• _DATA SHOWN_:

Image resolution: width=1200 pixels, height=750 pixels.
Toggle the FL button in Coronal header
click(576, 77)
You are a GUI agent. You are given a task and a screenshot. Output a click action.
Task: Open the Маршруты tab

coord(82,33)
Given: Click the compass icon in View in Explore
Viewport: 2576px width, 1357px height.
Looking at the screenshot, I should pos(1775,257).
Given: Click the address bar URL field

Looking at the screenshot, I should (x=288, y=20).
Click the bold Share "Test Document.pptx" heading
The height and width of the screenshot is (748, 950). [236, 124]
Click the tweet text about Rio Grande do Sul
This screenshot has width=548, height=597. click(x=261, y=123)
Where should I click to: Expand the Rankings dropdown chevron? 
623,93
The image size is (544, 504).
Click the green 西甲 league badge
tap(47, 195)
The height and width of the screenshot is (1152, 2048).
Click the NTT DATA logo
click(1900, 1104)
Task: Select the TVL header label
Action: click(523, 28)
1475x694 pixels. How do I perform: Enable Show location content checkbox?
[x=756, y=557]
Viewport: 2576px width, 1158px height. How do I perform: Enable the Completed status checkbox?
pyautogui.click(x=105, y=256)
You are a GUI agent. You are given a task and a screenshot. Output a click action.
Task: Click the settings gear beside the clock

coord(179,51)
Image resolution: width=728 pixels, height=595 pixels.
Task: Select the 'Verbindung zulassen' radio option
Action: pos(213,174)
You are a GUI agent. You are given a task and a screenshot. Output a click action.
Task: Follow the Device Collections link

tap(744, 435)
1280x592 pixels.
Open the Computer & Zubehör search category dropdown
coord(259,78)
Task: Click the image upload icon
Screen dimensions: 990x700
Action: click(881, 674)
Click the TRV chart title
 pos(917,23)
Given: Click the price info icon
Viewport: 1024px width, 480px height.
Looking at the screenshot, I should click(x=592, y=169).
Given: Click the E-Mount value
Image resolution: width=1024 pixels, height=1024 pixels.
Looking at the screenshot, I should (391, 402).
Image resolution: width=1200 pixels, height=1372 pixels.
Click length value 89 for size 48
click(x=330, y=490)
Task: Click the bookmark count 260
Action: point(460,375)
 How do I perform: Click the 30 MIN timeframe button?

• _YOUR OBJECTIVE_: Can you put every line of the records above into a Markdown table with the columns Row and Line, numbering each row and leaving out the blank lines?

• _ANSWER TO THIS PROBLEM_:
| Row | Line |
|---|---|
| 1 | Image resolution: width=1200 pixels, height=750 pixels. |
| 2 | Toggle the FL button in Coronal header |
| 3 | click(576, 77) |
| 4 | You are a GUI agent. You are given a task and a screenshot. Output a click action. |
| 5 | Task: Open the Маршруты tab |
| 6 | coord(82,33) |
| 7 | Given: Click the compass icon in View in Explore |
| 8 | Viewport: 2576px width, 1357px height. |
| 9 | Looking at the screenshot, I should pos(1775,257). |
| 10 | Given: Click the address bar URL field |
| 11 | Looking at the screenshot, I should (x=288, y=20). |
| 12 | Click the bold Share "Test Document.pptx" heading |
| 13 | The height and width of the screenshot is (748, 950). [236, 124] |
| 14 | Click the tweet text about Rio Grande do Sul |
| 15 | This screenshot has width=548, height=597. click(x=261, y=123) |
| 16 | Where should I click to: Expand the Rankings dropdown chevron?  |
| 17 | 623,93 |
| 18 | The image size is (544, 504). |
| 19 | Click the green 西甲 league badge |
| 20 | tap(47, 195) |
| 21 | The height and width of the screenshot is (1152, 2048). |
| 22 | Click the NTT DATA logo |
| 23 | click(1900, 1104) |
| 24 | Task: Select the TVL header label |
| 25 | Action: click(523, 28) |
| 26 | 1475x694 pixels. How do I perform: Enable Show location content checkbox? |
| 27 | [x=756, y=557] |
| 28 | Viewport: 2576px width, 1158px height. How do I perform: Enable the Completed status checkbox? |
| 29 | pyautogui.click(x=105, y=256) |
| 30 | You are a GUI agent. You are given a task and a screenshot. Output a click action. |
| 31 | Task: Click the settings gear beside the clock |
| 32 | coord(179,51) |
| 33 | Image resolution: width=728 pixels, height=595 pixels. |
| 34 | Task: Select the 'Verbindung zulassen' radio option |
| 35 | Action: pos(213,174) |
| 36 | You are a GUI agent. You are given a task and a screenshot. Output a click action. |
| 37 | Task: Follow the Device Collections link |
| 38 | tap(744, 435) |
| 39 | 1280x592 pixels. |
| 40 | Open the Computer & Zubehör search category dropdown |
| 41 | coord(259,78) |
| 42 | Task: Click the image upload icon |
| 43 | Screen dimensions: 990x700 |
| 44 | Action: click(881, 674) |
| 45 | Click the TRV chart title |
| 46 |  pos(917,23) |
| 47 | Given: Click the price info icon |
| 48 | Viewport: 1024px width, 480px height. |
| 49 | Looking at the screenshot, I should click(x=592, y=169). |
| 50 | Given: Click the E-Mount value |
| 51 | Image resolution: width=1024 pixels, height=1024 pixels. |
| 52 | Looking at the screenshot, I should (391, 402). |
| 53 | Image resolution: width=1200 pixels, height=1372 pixels. |
| 54 | Click length value 89 for size 48 |
| 55 | click(x=330, y=490) |
| 56 | Task: Click the bookmark count 260 |
| 57 | Action: point(460,375) |
| 58 |  How do I perform: Click the 30 MIN timeframe button? |